Nos quedó claro que el retraso que habíamos sufrido aquella mañana, a consecuencia del cual acabamos tomando ese taxi en el momento en que lo hicimos, había sido el medio del que se valió el Señor para ponernos en aquel lugar a la hora exacta en que necesitaba que conociéramos a Len. También nos dimos cuenta de que no podemos basarnos en las apariencias ni tan siquiera en la conversación para interpretar quién se encuentra en una búsqueda espiritual y quién no. Otra persona pudo haberlo ayudado a dar el siguiente paso en su proceso de búsqueda de la verdad, sin embargo, por alguna razón evidentemente el Señor quería que fuésemos nosotros. Estábamos ahí. Estábamos disponibles. Estábamos dispuestos. Queríamos promover el reino de Dios. Qué privilegio, saber que podemos realizar la tarea más importante del mundo: poner a las personas en contacto con Dios todopoderoso, darles una oportunidad de conocer Su amor incondicional.

Creo que nunca perderé esa curiosidad que tengo de entender los propósitos del Señor y las cosas que hace entre bastidores en nuestra vida y la de quienes se cruzan en nuestro camino. Me inspira fe saber que Dios, que todo lo sabe, está dispuesto a darnos información sobre las personas en que nos interesamos y por las que oramos, que de otra manera no tendríamos cómo averiguar.

A continuación reproduzco lo que el Señor me indicó en profecía con respecto a mi encuentro con Len:

Cuando uno de los Míos clama a Mí, moveré cielo y tierra de ser necesario. Siempre respondo al corazón que está ávido de conocer la verdad. ¿Cómo no iba a hacerlo? Su corazón estaba abierto a lo que fuera que le enviase, si es que lo ayudaba a entender más de Mí. No se puede apresurar al corazón. Pero en ese preciso instante, él estaba abierto a hallar respuestas a sus interrogantes. Estaba harto de la vida que llevaba. Ya prácticamente había probado todo lo que parecía poder darle algo más. De a ratos se había sentido feliz, pero anhelaba algo más que ni siquiera lograba explicar, y se sentía impulsado a encontrarlo.

Hasta que los vio a ustedes esperando en la parada de taxis con sus maletas.
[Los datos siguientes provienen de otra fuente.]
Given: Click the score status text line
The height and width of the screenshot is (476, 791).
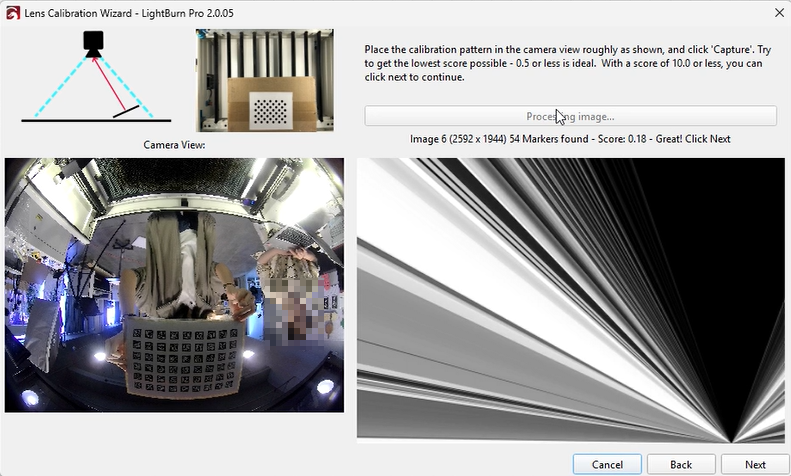Looking at the screenshot, I should pos(570,139).
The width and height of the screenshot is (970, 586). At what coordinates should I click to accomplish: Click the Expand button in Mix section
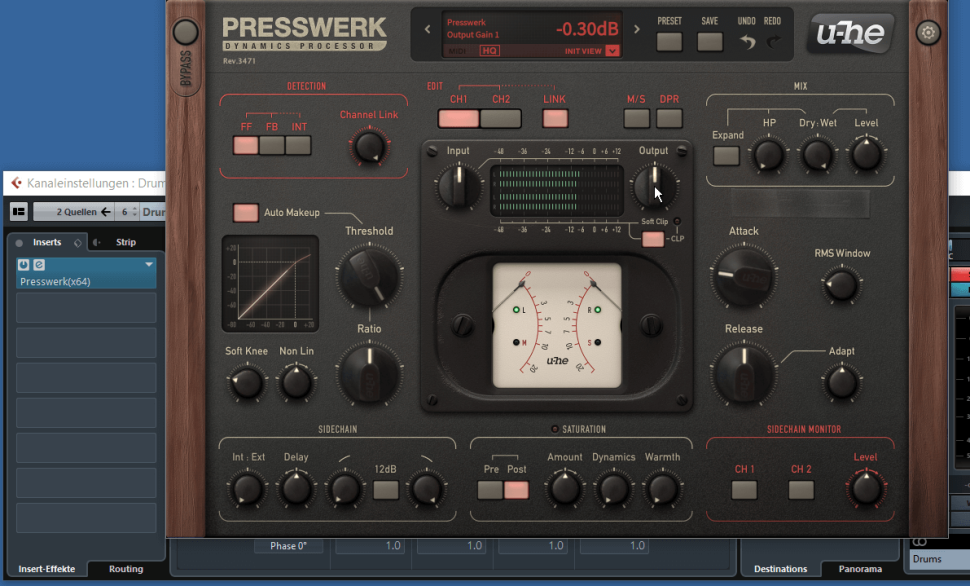click(x=726, y=156)
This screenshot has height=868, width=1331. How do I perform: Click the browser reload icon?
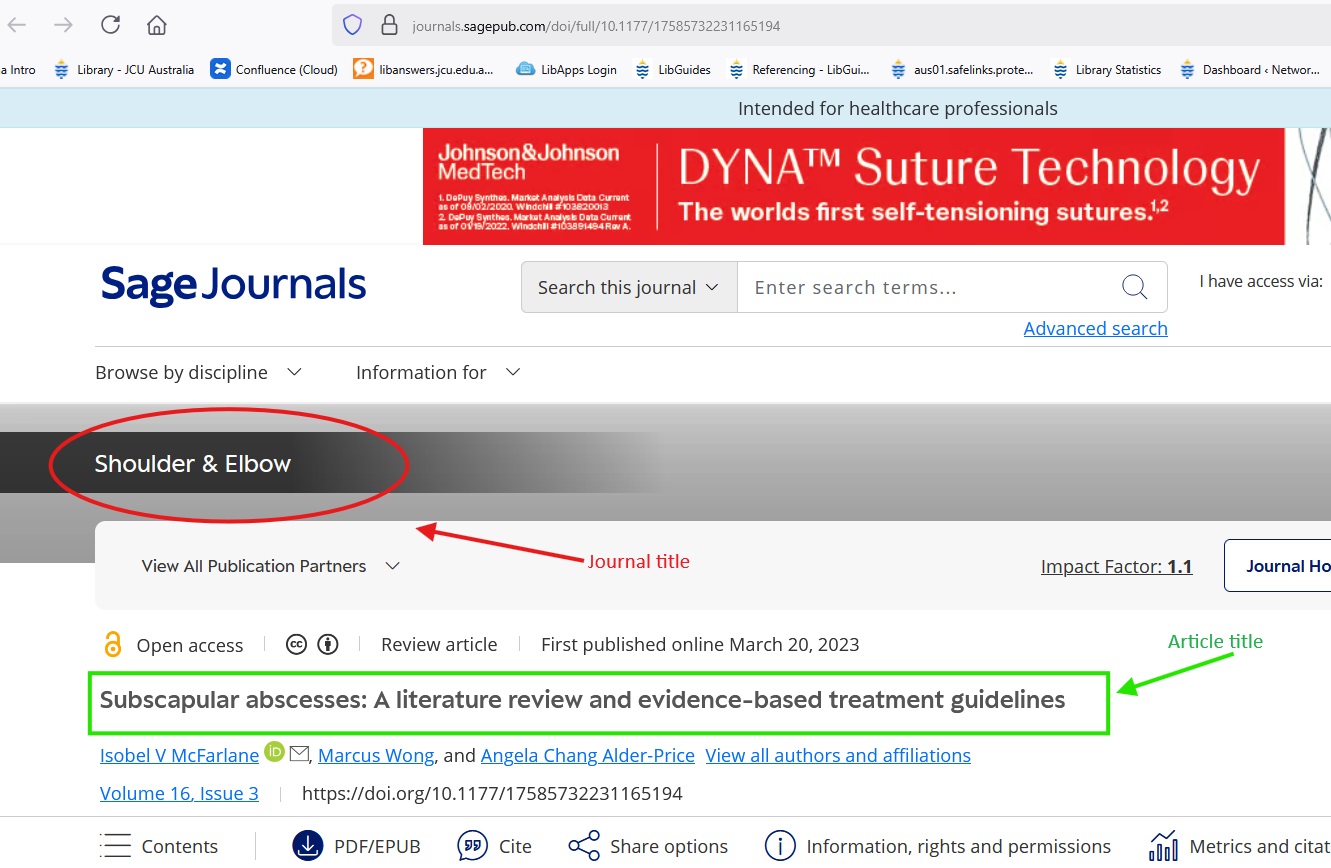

Se dio cuenta de que estaban cansados y desgastados, pero igual notó que emanaban un brillo especial. Cuando le dieron el folleto, se expresó de manera muy directa acerca de su búsqueda. No sabía por qué se lo dijo a ustedes, pero le pareció bien hacerlo.

Como consecuencia de ese encuentro, la vida de Len ha dado un importante giro en una nueva dirección. Ustedes se fijan en los obstáculos, las demoras en llegar al sitio que tenían que ir, pero Yo veo el complicado posicionamiento y los tiempos que considero importantes para orquestar las cosas por el bien de esa alma y de la vida de otras personas a las que él impactará en el futuro.

Por insignificante que parezca en el plano material, este fue un encuentro clave en su viaje. Cuando esperan que me sirva de ustedes donde sea que se encuentren, esa misma apertura a Mi Espíritu los guía a esas personas y situaciones que están listas y esperando dar el próximo paso en su travesía en dirección a Mí.